Write out exactly the lines running from the one that contains "The image size is (783, 357)." through the end of the material.

------------------------------------------------------------------------

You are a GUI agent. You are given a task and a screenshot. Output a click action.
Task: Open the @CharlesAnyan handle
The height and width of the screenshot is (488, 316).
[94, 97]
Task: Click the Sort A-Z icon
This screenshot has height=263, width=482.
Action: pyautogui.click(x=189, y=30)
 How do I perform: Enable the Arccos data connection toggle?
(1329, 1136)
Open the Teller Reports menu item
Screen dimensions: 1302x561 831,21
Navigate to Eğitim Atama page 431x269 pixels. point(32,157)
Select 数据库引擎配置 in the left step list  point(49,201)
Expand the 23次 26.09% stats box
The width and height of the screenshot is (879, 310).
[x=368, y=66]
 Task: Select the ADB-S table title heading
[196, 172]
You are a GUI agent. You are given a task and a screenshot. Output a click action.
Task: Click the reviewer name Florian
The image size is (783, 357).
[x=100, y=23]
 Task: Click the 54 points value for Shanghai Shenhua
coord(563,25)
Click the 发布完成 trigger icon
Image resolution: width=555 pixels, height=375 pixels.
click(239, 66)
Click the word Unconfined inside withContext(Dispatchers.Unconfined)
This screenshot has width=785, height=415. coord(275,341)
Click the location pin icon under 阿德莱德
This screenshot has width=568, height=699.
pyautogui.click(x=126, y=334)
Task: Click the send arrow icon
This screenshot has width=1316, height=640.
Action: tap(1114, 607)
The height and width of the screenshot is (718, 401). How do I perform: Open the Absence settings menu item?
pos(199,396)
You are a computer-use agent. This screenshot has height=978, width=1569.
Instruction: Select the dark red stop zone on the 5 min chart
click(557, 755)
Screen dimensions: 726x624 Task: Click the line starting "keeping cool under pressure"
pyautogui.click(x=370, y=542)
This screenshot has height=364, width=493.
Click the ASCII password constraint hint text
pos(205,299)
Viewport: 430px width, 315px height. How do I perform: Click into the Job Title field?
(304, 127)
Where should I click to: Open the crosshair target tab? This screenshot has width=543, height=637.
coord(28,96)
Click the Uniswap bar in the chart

------------------------------------------------------------------------

- [Exercise result]
The image size is (783, 357).
[x=100, y=23]
 Task: Click the 54 points value for Shanghai Shenhua
coord(563,25)
Click the 发布完成 trigger icon
Image resolution: width=555 pixels, height=375 pixels.
click(239, 66)
Click the word Unconfined inside withContext(Dispatchers.Unconfined)
This screenshot has width=785, height=415. coord(275,341)
Click the location pin icon under 阿德莱德
This screenshot has width=568, height=699.
pyautogui.click(x=126, y=334)
Task: Click the send arrow icon
This screenshot has width=1316, height=640.
Action: tap(1114, 607)
The height and width of the screenshot is (718, 401). How do I perform: Open the Absence settings menu item?
pos(199,396)
You are a computer-use agent. This screenshot has height=978, width=1569.
Instruction: Select the dark red stop zone on the 5 min chart
click(557, 755)
Screen dimensions: 726x624 Task: Click the line starting "keeping cool under pressure"
pyautogui.click(x=370, y=542)
This screenshot has height=364, width=493.
Click the ASCII password constraint hint text
pos(205,299)
Viewport: 430px width, 315px height. How do I perform: Click into the Job Title field?
(304, 127)
Where should I click to: Open the crosshair target tab? This screenshot has width=543, height=637.
coord(28,96)
Click the Uniswap bar in the chart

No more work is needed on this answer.